Изменить стиль страницы

Он вышел в вестибюль, и Катя, едва увидев его, поняла: сегодня он другой. Впрочем, они всегда смеялись, что она его настроение по силуэту определить может.

Она увидела, что он другой, и обрадовалась, покраснела, как девочка, и пошла к нему навстречу, робко надеясь на что-то хорошее. И это ее преображение еще придало Петру Петровичу сил.

Взволнованно улыбаясь друг другу, они сели в кресла у стены. Он смотрел в ее глаза, и ему казалось, что все самое страшное позади.

— Ты что улыбаешься? — спросил Тарасов жену. Она пожала плечами.

— Вспоминала, как из Сочи разговаривала с тобой по телефону по-английски, а ты все умолял меня перестать болтать, потому что уже прошло пять минут.

Так она говорила, но он-то слышал другое: «Ты неплохо выглядишь, я очень рада, что ты перестал бояться. Это хорошо, потому что действительно, ну почему ты должен обязательно умереть? Совсем это не обязательно! Ты можешь поправиться. Ты уже поправляешься!..»
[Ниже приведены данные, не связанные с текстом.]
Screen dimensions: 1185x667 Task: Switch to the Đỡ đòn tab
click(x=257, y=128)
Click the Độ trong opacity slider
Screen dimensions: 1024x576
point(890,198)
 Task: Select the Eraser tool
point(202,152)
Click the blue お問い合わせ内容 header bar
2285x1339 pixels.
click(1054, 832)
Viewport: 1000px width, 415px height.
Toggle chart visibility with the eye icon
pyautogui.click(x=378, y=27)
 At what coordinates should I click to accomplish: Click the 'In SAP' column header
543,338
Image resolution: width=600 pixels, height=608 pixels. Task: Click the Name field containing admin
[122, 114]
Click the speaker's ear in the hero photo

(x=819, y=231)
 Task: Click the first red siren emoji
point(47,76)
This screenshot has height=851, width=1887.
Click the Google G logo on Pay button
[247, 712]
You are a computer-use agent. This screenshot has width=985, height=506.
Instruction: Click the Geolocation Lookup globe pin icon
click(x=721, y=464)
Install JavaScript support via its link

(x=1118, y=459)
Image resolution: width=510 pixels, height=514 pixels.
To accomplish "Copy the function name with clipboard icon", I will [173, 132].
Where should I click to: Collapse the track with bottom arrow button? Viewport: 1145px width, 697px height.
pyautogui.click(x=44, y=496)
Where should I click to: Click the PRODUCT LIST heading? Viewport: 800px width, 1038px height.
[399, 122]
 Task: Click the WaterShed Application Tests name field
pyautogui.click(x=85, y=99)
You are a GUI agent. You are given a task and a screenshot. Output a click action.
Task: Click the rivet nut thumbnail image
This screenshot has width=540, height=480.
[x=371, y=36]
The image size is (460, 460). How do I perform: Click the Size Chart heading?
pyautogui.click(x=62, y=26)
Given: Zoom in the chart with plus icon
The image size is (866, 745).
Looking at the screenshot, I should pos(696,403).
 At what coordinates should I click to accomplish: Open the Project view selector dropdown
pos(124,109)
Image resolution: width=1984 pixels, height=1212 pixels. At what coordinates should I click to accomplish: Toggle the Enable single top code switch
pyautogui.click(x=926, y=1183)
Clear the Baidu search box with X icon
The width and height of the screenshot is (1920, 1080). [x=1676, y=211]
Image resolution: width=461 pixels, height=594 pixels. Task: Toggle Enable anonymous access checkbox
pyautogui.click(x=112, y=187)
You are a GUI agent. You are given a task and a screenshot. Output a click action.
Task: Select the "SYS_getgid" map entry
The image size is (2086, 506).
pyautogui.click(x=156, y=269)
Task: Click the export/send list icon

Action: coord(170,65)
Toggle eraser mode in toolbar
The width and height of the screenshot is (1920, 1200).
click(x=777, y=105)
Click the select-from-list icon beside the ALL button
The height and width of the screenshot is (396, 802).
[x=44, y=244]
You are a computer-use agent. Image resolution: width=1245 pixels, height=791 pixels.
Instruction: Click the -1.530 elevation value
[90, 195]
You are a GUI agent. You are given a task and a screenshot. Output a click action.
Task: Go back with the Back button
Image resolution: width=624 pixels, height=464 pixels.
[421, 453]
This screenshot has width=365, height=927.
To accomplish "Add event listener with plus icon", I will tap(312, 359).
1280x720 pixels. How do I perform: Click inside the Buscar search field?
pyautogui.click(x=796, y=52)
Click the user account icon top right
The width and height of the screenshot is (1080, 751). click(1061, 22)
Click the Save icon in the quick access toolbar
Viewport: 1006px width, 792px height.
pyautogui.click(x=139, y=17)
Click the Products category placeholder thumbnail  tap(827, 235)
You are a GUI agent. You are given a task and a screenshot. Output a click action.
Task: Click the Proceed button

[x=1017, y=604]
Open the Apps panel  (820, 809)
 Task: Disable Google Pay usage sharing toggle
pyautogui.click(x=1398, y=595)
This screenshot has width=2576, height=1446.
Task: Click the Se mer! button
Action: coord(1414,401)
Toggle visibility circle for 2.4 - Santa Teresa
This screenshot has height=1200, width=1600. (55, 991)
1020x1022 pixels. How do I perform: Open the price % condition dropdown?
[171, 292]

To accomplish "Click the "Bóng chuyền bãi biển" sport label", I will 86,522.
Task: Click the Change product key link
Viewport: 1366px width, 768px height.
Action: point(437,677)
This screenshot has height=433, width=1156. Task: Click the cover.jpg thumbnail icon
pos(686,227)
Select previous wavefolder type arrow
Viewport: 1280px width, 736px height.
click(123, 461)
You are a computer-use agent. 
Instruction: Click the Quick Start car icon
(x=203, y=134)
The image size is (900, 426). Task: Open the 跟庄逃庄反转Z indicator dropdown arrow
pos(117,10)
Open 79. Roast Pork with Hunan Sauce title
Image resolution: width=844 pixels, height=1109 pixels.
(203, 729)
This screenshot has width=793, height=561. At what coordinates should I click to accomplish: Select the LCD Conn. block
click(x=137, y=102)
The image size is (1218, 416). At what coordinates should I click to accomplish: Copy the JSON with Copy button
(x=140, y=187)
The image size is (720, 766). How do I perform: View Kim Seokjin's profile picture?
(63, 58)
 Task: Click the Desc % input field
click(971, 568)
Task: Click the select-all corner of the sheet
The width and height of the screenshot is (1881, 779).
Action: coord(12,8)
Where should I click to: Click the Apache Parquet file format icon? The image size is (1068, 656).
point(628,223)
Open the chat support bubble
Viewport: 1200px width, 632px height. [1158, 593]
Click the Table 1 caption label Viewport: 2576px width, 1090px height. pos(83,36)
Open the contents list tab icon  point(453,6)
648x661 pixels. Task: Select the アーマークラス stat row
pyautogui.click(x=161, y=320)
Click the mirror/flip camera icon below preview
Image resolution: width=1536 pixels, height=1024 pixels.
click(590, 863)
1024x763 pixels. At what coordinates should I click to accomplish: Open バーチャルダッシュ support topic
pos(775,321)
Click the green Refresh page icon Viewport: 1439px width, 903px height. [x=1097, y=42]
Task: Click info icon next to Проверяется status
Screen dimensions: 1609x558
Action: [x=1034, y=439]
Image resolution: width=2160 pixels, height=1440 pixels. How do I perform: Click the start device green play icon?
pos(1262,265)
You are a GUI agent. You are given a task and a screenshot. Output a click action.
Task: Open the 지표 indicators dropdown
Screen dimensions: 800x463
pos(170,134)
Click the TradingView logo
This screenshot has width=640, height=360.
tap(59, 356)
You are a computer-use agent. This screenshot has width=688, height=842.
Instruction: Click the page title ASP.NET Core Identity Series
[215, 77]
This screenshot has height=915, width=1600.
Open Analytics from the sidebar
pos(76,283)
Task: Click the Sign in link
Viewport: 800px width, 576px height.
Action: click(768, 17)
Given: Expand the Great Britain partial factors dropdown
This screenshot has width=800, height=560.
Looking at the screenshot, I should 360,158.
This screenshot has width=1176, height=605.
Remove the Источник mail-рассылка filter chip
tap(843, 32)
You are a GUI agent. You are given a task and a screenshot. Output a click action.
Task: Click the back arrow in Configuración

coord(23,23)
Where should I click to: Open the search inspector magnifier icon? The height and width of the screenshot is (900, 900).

— Что ты мне почитать принесла? — спросил он. Ему совсем не хотелось читать, но было приятно слышать ее голос.

— Новый американский детектив. Глупо, но интересно до смерти. Светка дала.

Он, смеясь, взял из ее рук хорошенькую, удобную по формату книжку с большеглазой, большегубой красавицей на глянцевой обложке.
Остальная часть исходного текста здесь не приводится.